It would be helpful if Abe would discontinue visiting Yasukuni. He could cite the fact, learned last month, that Emperor Hirohito, who died in 1989, stopped visiting it because he strongly objected to the war criminals' enshrinement. Because China decided to be incensed about Koizumi's visits, there has been no Japan-China summit meeting for five years. In 2005 there were vicious anti-Japan riots in China, and 44 million Chinese signed an Internet petition opposing Japan's quest for a permanent seat on the U.N. Security Council. Relations between the nations are colder than at any time since relations were normalized in 1972, when Mao decreed that both the Chinese and Japanese people had been victims of Japan's militarists.


Things are so bad that, speaking about the incessant incursions by Chinese submarines and military aircraft into Japanese sea and air spaces, a senior Japanese official casually made the startling suggestion that China's regime, like Japan's regime before the war, does not fully control its military. But relations other than diplomatic ones are flourishing. China is, after America, the second-most popular destination for Japanese tourists.
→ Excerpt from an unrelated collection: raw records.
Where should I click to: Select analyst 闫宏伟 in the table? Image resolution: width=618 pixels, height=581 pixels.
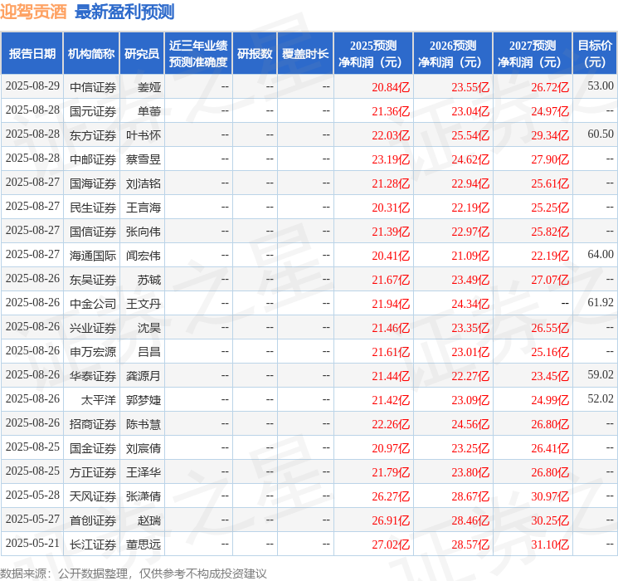tap(144, 255)
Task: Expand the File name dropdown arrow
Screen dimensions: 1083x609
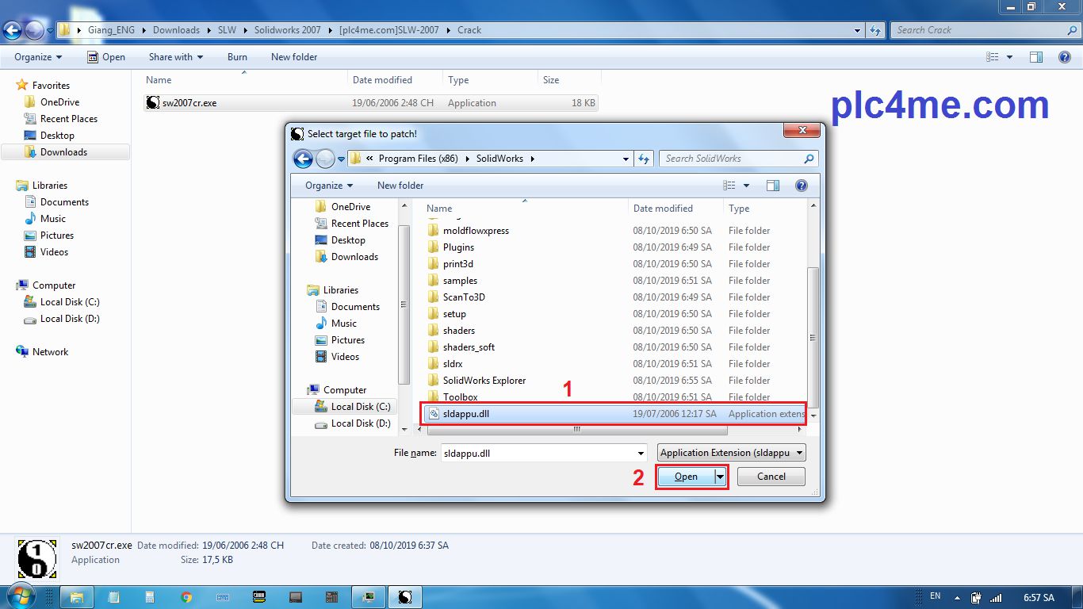Action: pos(641,453)
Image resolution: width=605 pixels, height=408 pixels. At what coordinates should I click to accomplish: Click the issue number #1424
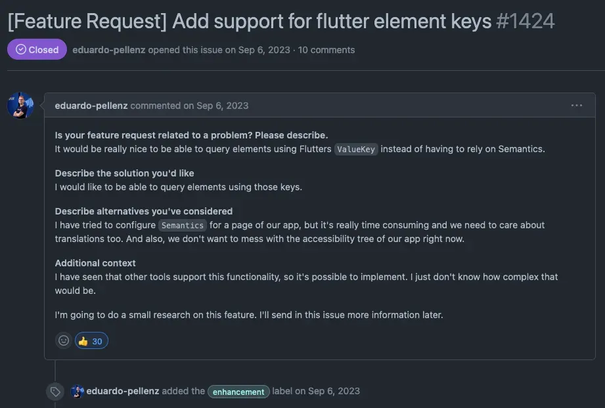[526, 21]
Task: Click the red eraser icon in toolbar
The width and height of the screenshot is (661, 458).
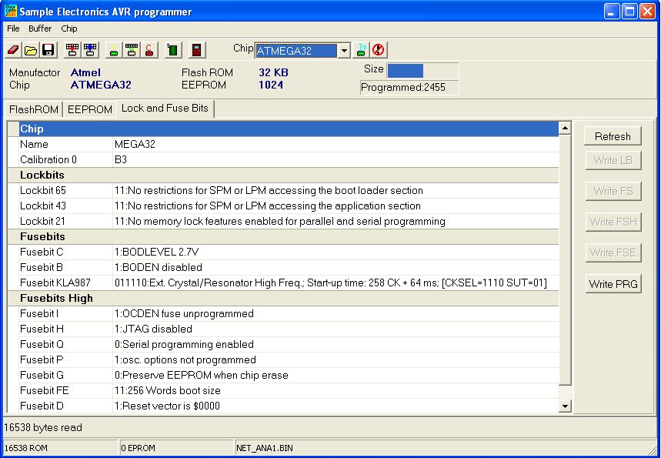Action: tap(13, 50)
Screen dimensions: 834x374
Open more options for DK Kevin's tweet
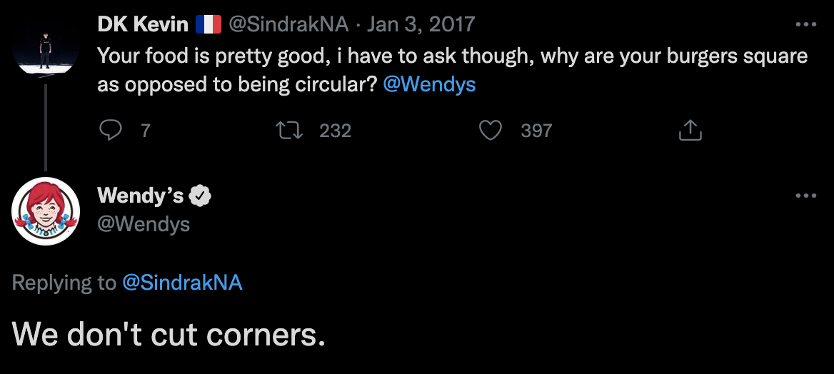(805, 24)
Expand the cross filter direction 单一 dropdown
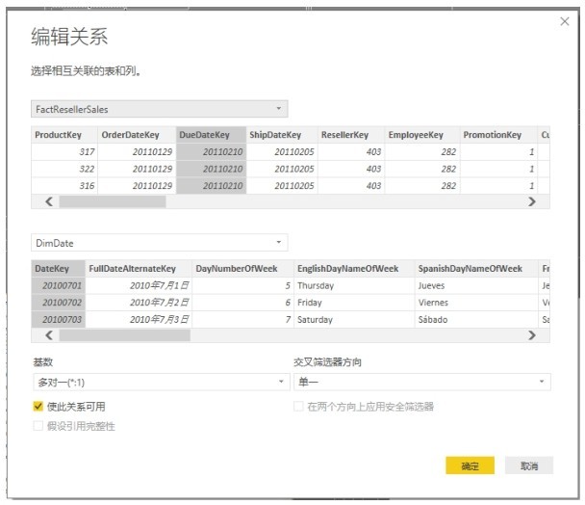The height and width of the screenshot is (505, 585). [421, 382]
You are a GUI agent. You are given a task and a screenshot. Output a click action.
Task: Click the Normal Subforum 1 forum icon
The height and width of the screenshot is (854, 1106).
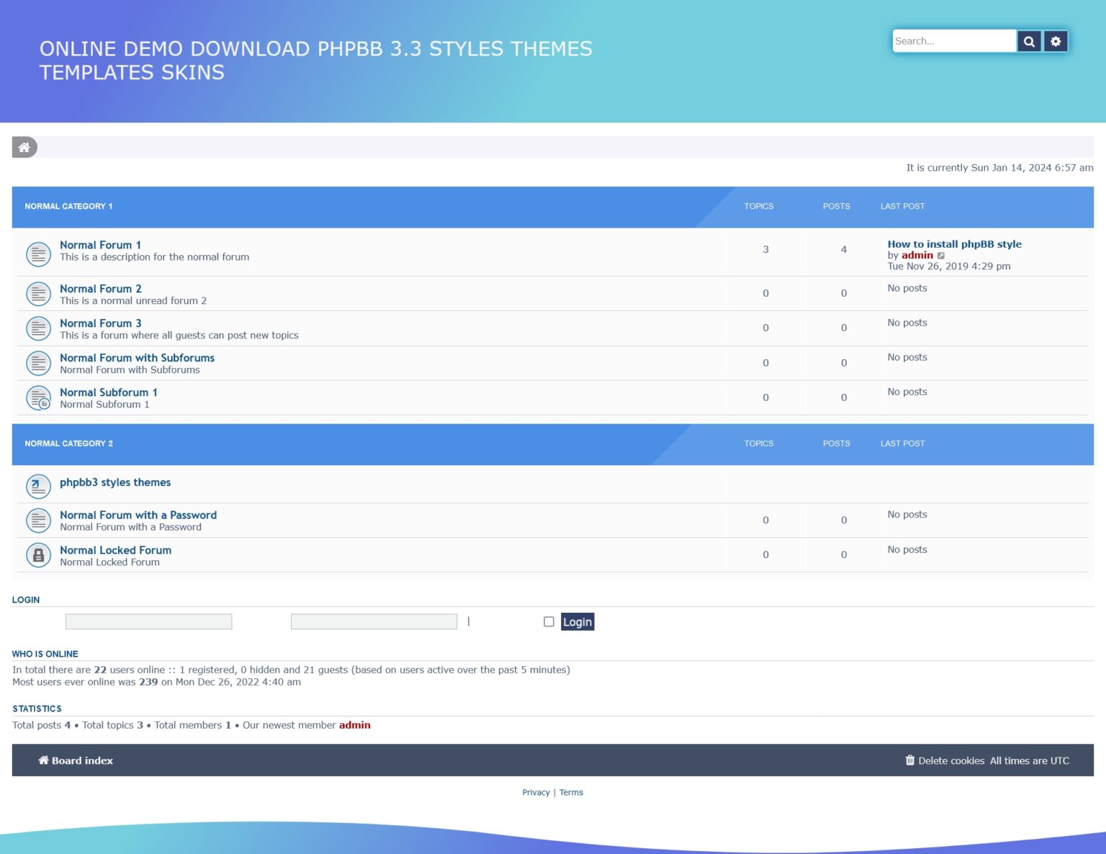38,397
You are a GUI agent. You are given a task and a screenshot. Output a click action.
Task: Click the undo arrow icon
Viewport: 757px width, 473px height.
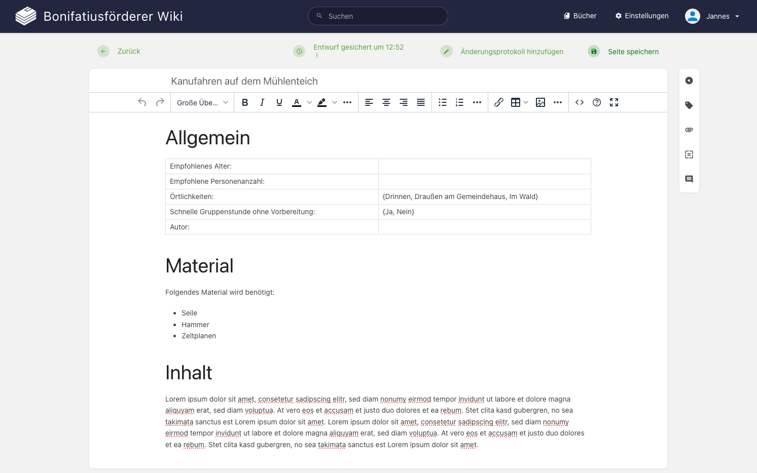coord(142,102)
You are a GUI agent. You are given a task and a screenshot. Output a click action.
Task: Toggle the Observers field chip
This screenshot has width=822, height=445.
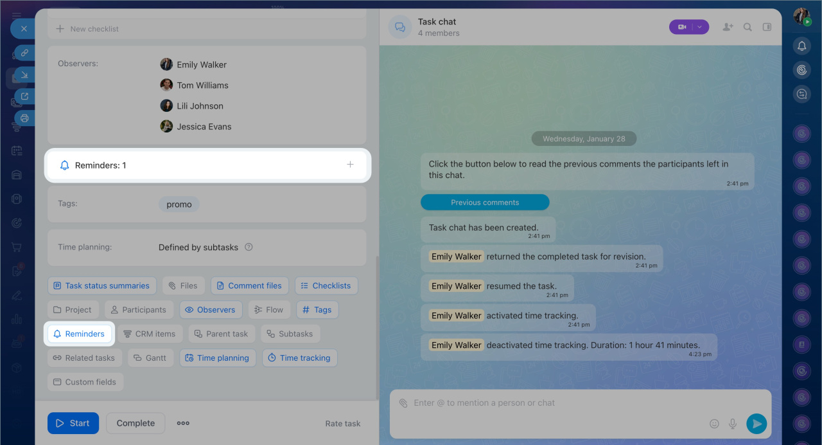211,310
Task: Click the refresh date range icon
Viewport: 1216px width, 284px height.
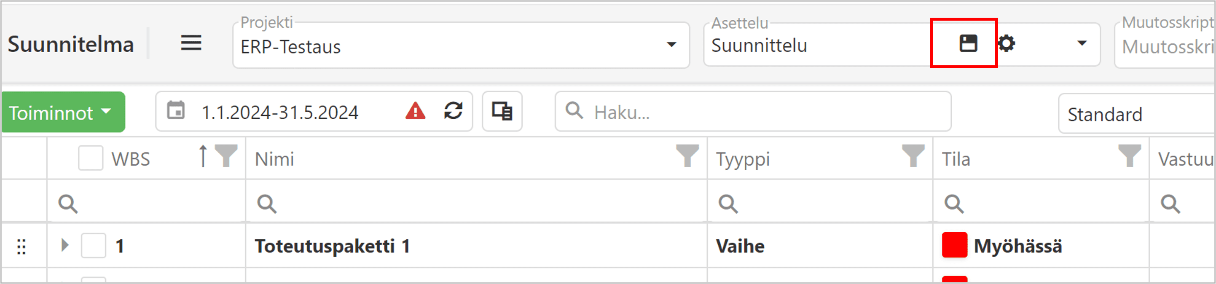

Ten thousand people a day travel between the two countries, and in 2004, for the first time since 1945, Japan's trade with China was larger than with the United States.


The controversy about Yasukuni should not mystify Americans. With their comparatively minor but still acrimonious arguments about displays of Confederate flags, Americans know how contentious the politics of national memory can be, and they understand the problem of honoring war dead without necessarily honoring the cause for which they died.